▸ WHAT YOU ARE ASKED TO DO
In the records, lay out everything from the line containing "You are a GUI" down to the line containing "This screenshot has width=2212, height=1659." as a numbered list, omitting any blank lines. Include both of those lines and nothing outside that span.

▸ ENTRIES SUPPLIED
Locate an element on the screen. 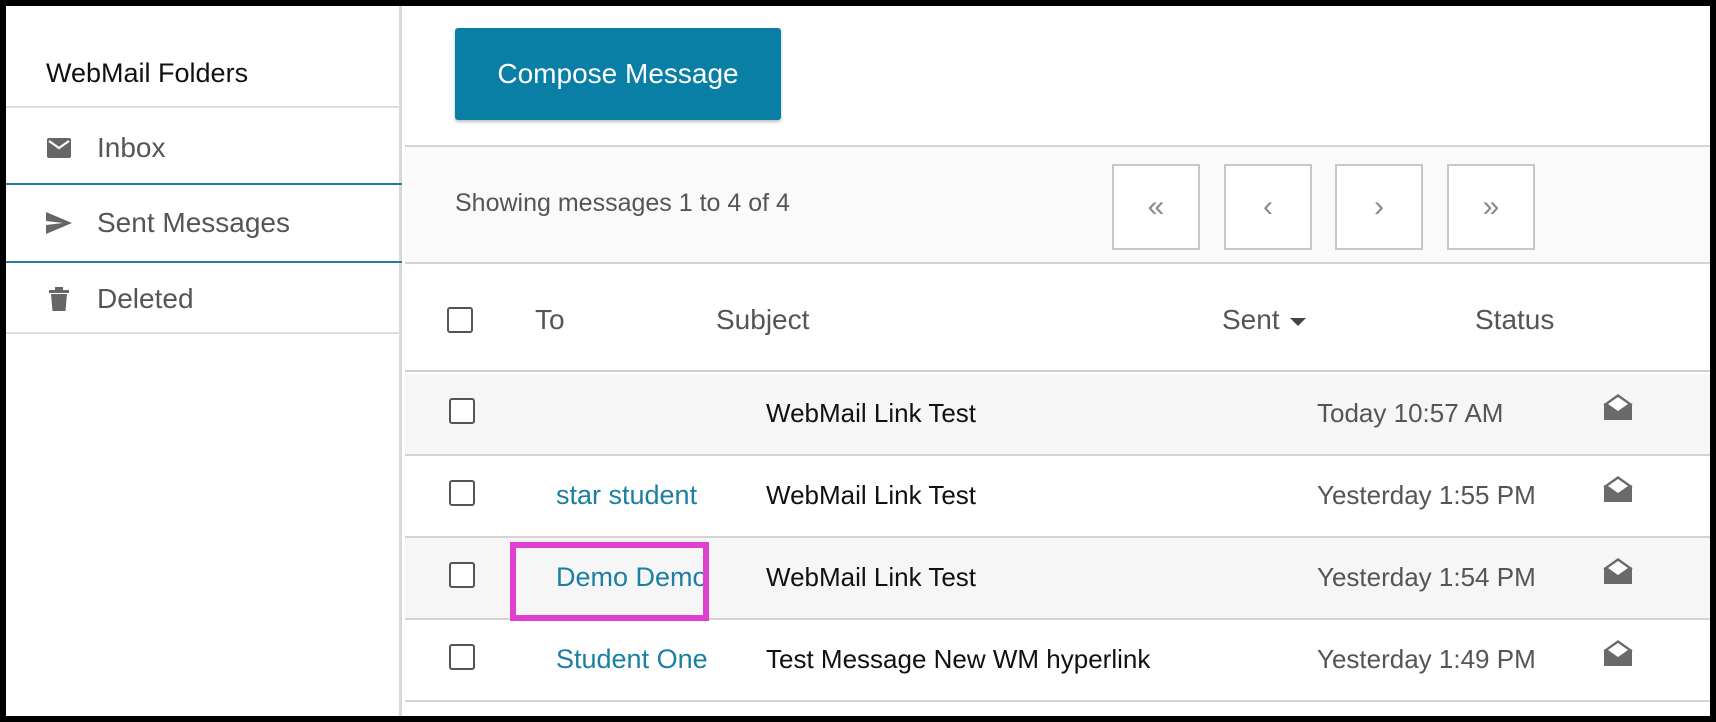  recipient-link: Demo Demo is located at coordinates (632, 578).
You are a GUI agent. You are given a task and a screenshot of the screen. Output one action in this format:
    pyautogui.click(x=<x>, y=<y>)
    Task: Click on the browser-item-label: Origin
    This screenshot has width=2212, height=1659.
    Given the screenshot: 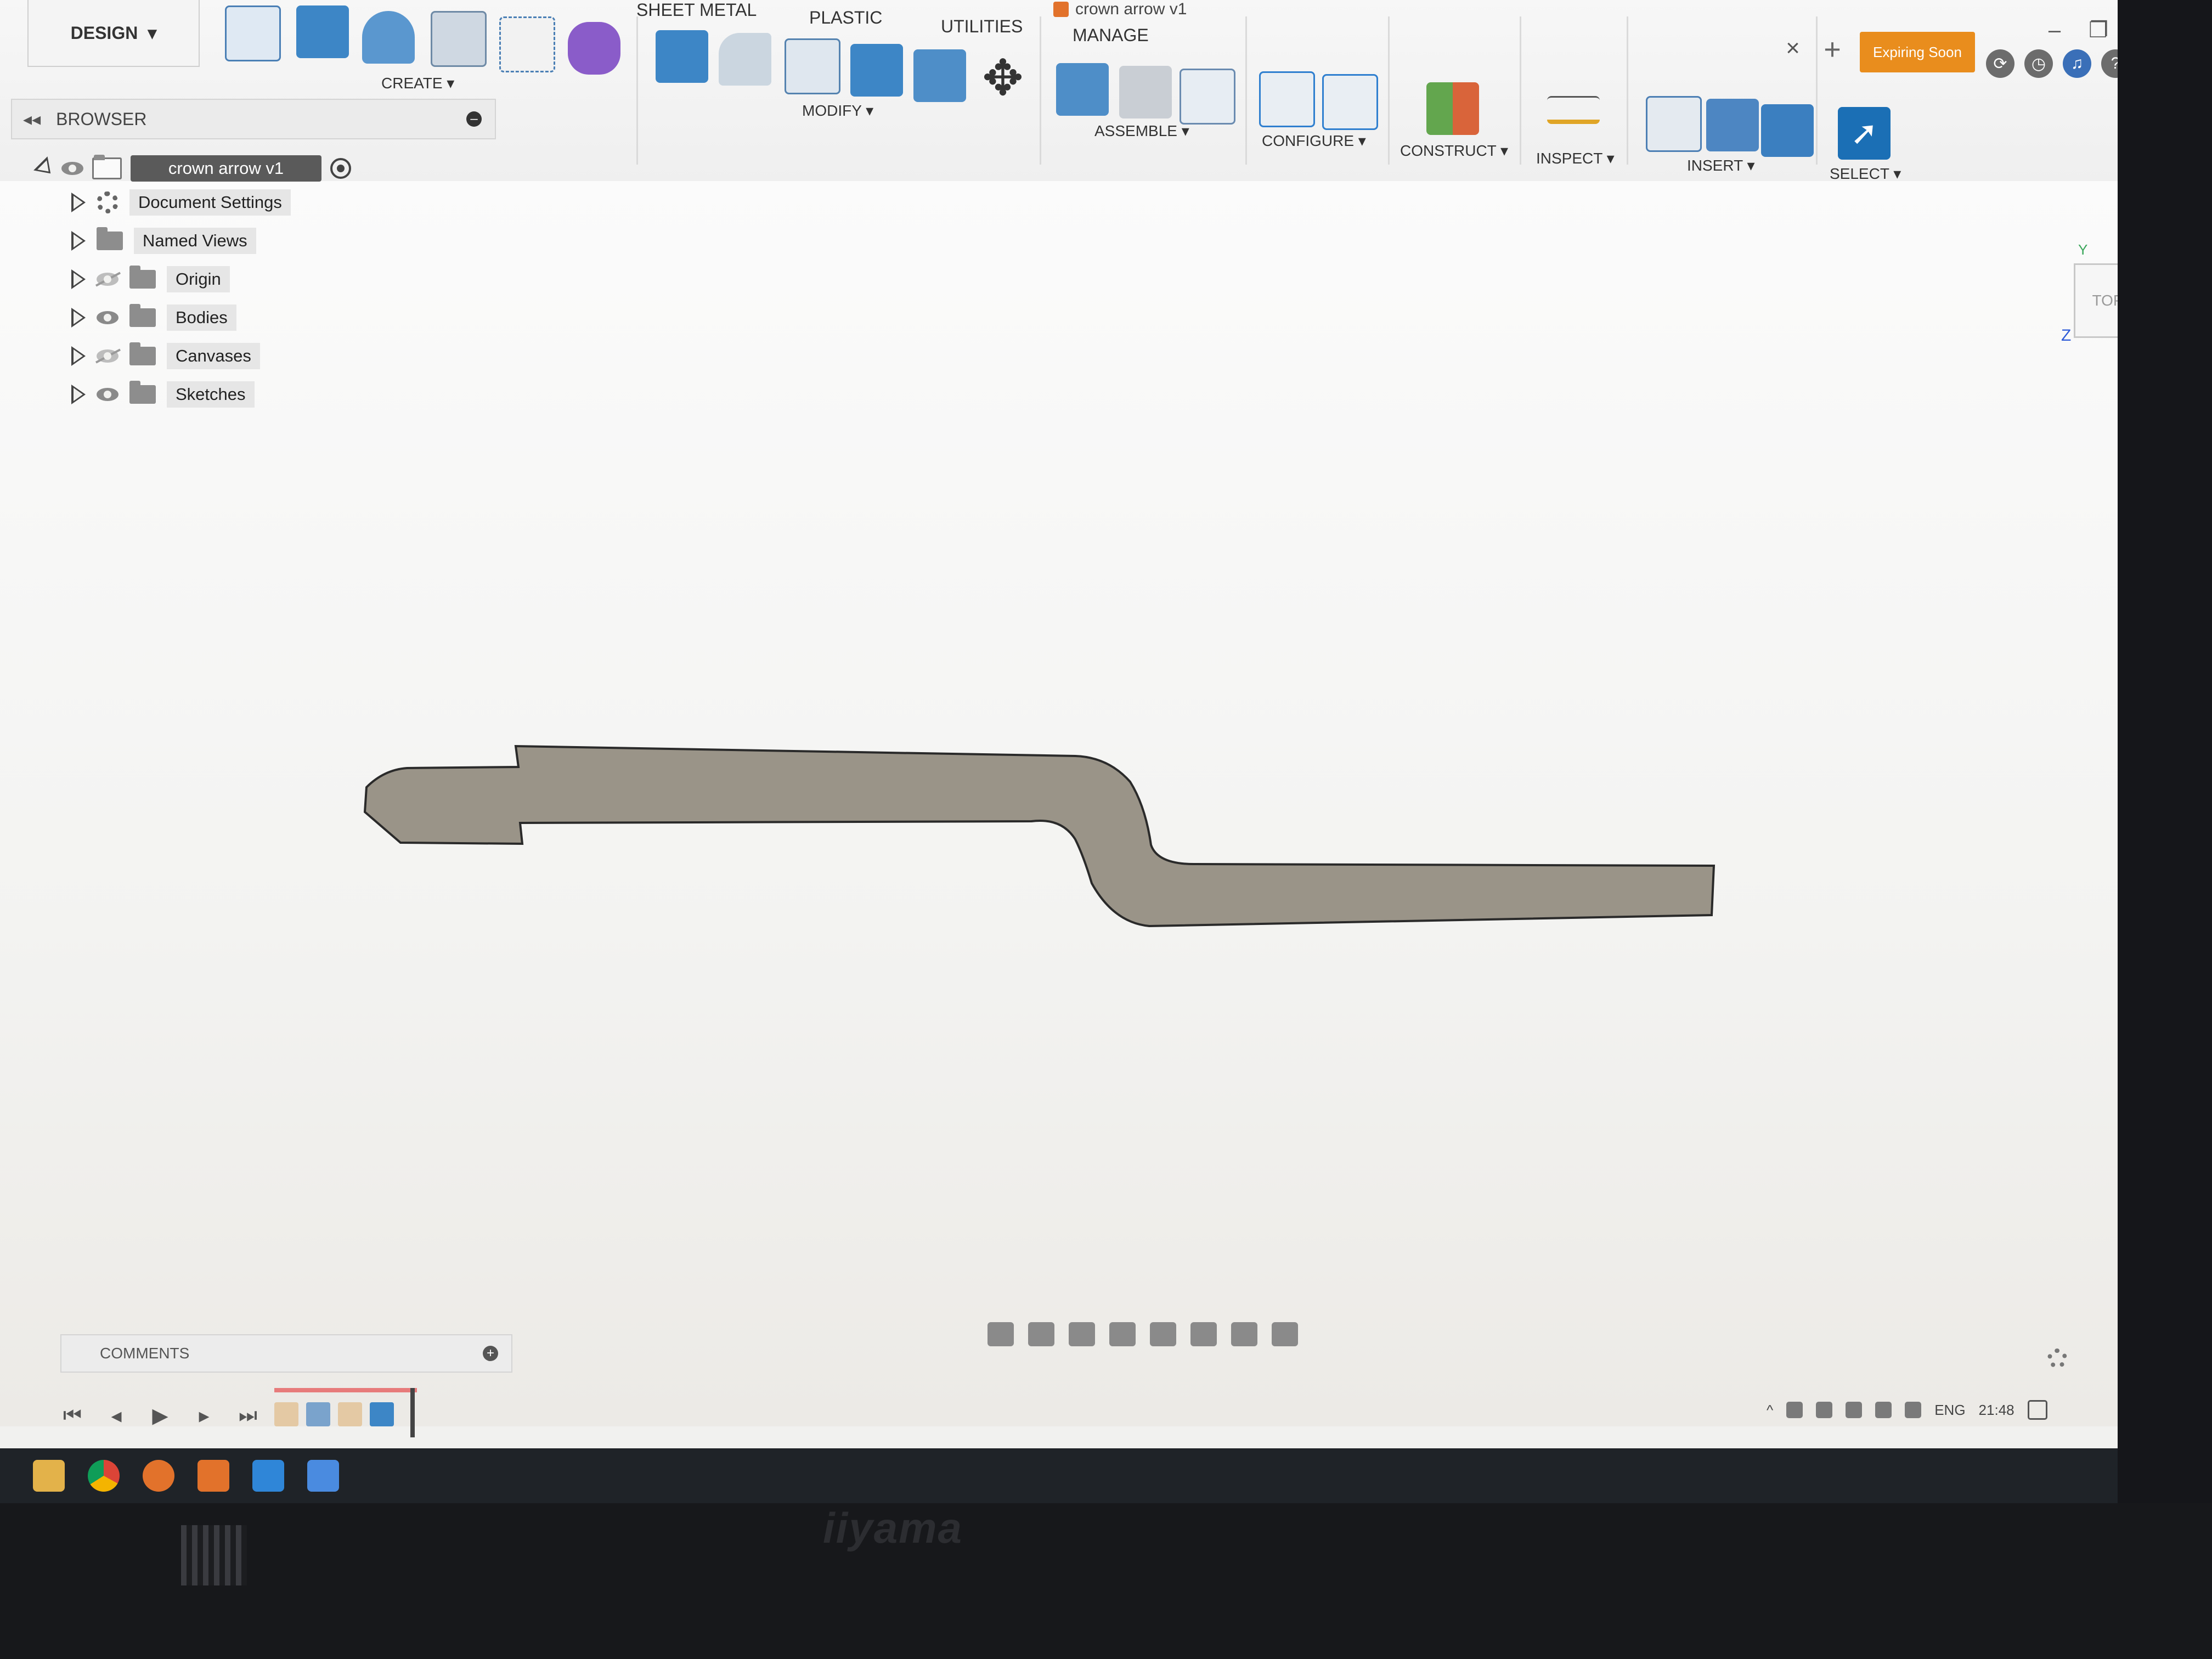 What is the action you would take?
    pyautogui.click(x=198, y=279)
    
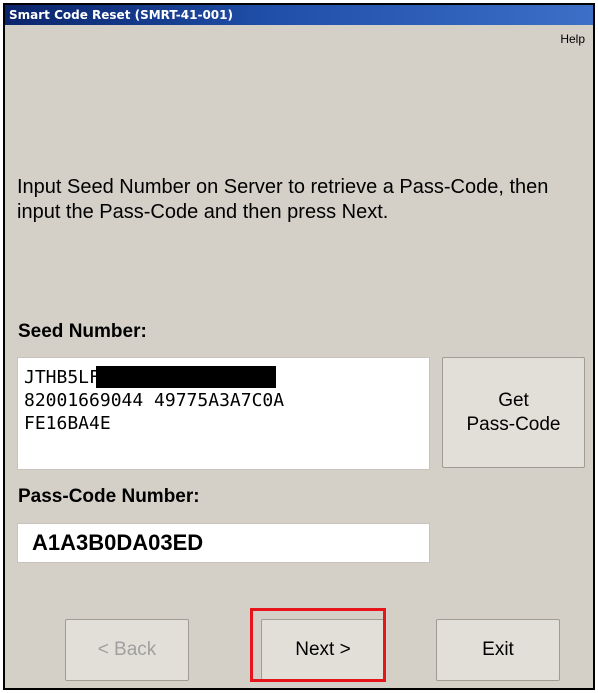 This screenshot has height=693, width=598. What do you see at coordinates (514, 412) in the screenshot?
I see `get-pass-code-button: Get Pass-Code` at bounding box center [514, 412].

▸ RESPONSE FOR THIS EXERCISE
1. You are a GUI agent. You are given a task and a screenshot of the screen. Output one action in this format:
2.     pyautogui.click(x=<x>, y=<y>)
3.     Task: Click on the browser-item-label: Origin
4.     This screenshot has width=2212, height=1659.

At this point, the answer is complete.